Kafkaesque tales, even those written by Kafka, tend to work better on the page than the screen. That’s made evident yet again by Joachim Back’s ambitious cinematic adaptation of Jonas Karlsson’s acclaimed existentialist novel The Room, receiving its world premiere at the Tribeca Film Festival.
Retitled Corner Office (presumably to avoid confusion with Tommy Wiseau’s immortally bad cult classic), the film features a fascinating premise that unfortunately wears thin over the course of its feature-length running time. But it does provide the opportunity for Jon Hamm to demonstrate his gift for deadpan comedy.
Corner Office
The Bottom Line
More fun in theory than execution.
In this film, Hamm returns to the sort of office setting that marked his breakout role in Mad Men, but this is a very different office indeed. Housed in a brutalist architectural structure that wouldn’t be out of place in Soviet Russia, it’s the headquarters of the less than subtly named corporation The Authority, Inc. (just in case you don’t get the symbolism). The company’s newest employee is Orson (Hamm), whose name may or not be an homage to Orson Welles, who made the screen version of Kafka’s The Trial.
Orson, who narrates the proceedings throughout, instantly develops a distaste for his office colleagues, offended by such things as their lackadaisical work habits, their sloppy attire, and even the lack of credibility of a young child’s drawing depicting the sun on one of their desks. Determined to be “a person to be reckoned with,” he prides himself on his work ethic, hewing to a strict hourly schedule of 55 minutes of intense work followed by a five-minute break. If he has to go to the bathroom, he holds it in, considering the ensuing discomfort to be “character building.”

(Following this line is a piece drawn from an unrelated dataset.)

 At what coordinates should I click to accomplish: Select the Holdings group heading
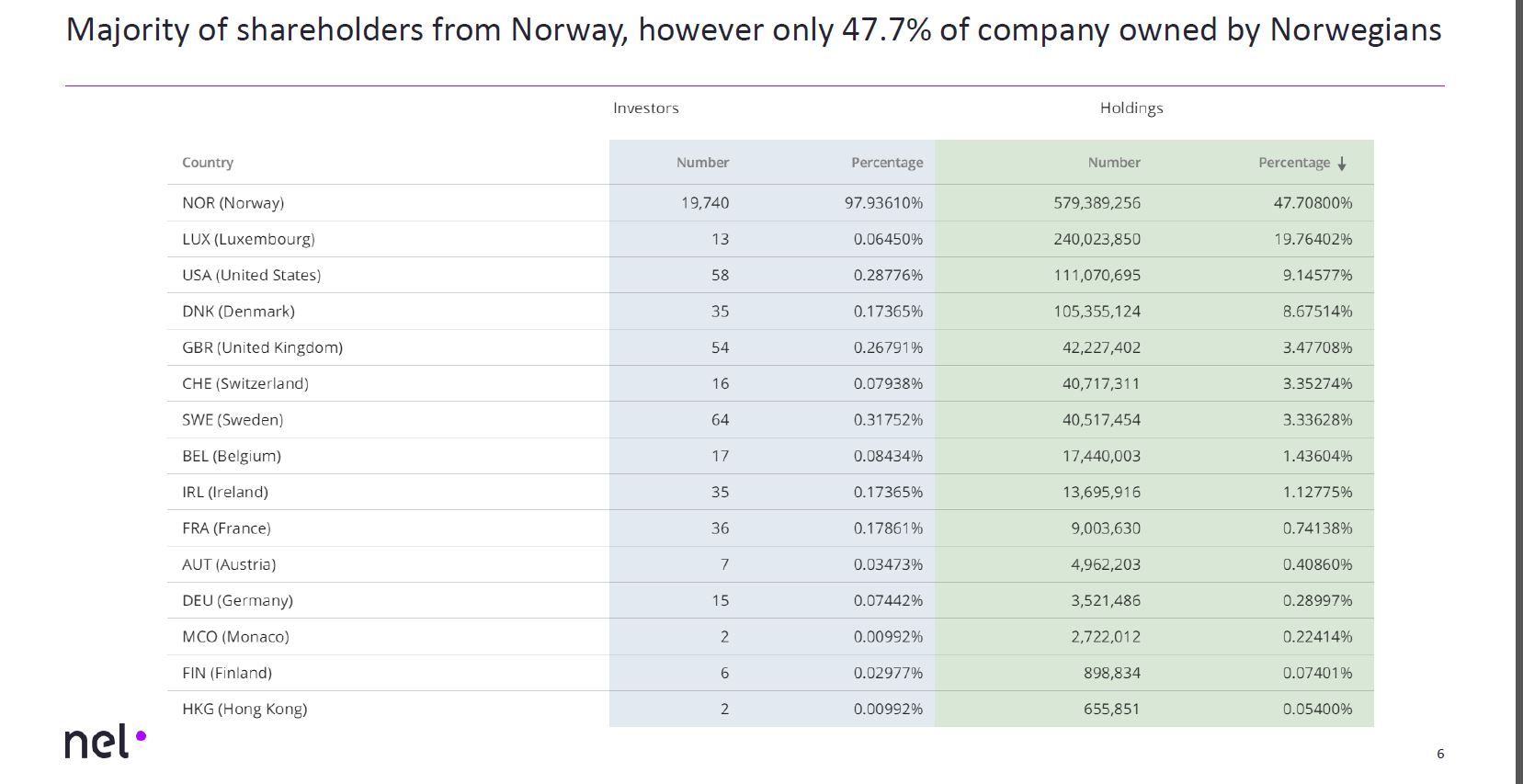click(1131, 108)
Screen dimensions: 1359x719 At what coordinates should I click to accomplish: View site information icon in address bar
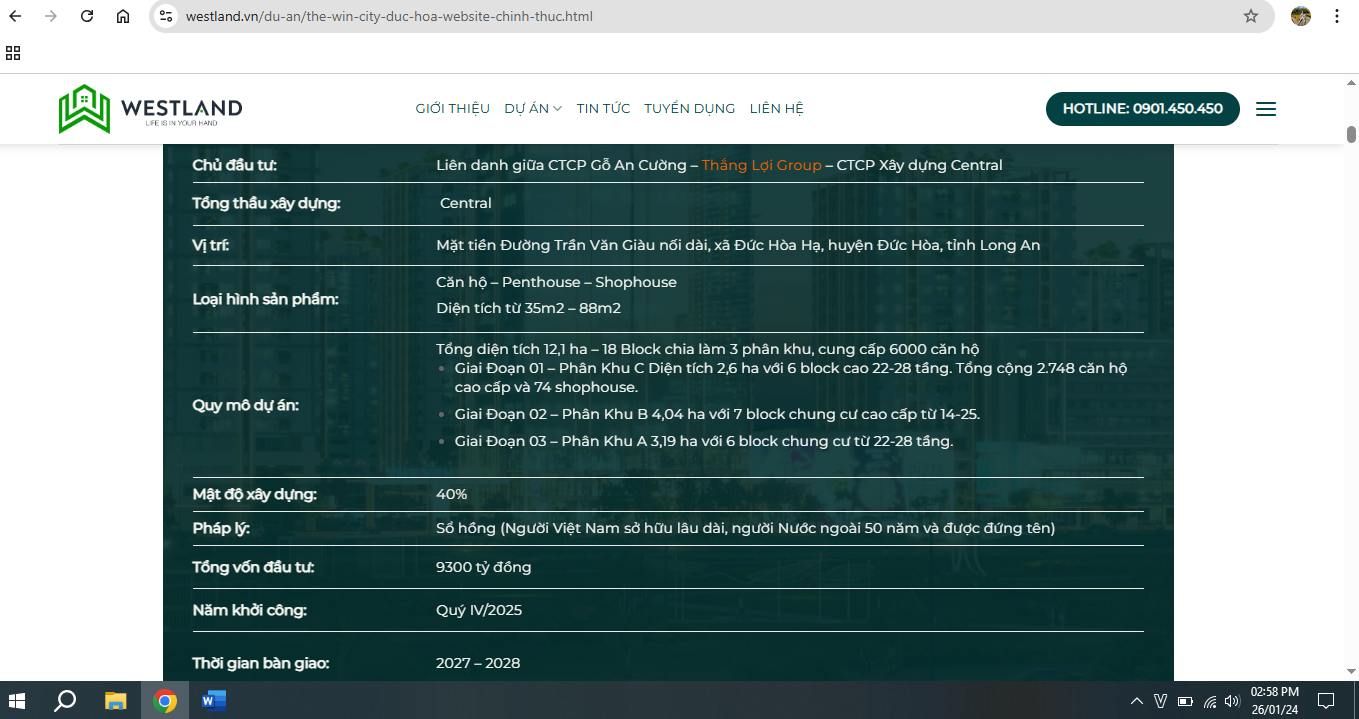[x=167, y=16]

Orson’s standoffishness and superior attitude alienates his colleagues, especially Rakesh (Danny Pudi), with whom he shares a desk and whose ever-growing piles of paper threaten to invade Orson’s space. Meanwhile, Orson is chagrined when he’s upbraided by his boss (Christopher Heyerdahl) for not obeying the “Think About the Floor” sign and failing to cover his snow-encrusted shoes with the provided plastic booties.
It isn’t until Orson discovers an empty, elegantly appointed, wood-paneled office that he finds momentary contentment. Retreating there whenever he can, he discovers that it provides an inner peace that enables him to do his best work, resulting in kudos from his boss and the never seen “EVP” upstairs who truly controls things. His newfound status only increases his co-workers’ resentment. More problematically, none of them can see the apparently magical office that serves as Orson’s refuge, which results in him being sent to the office shrink.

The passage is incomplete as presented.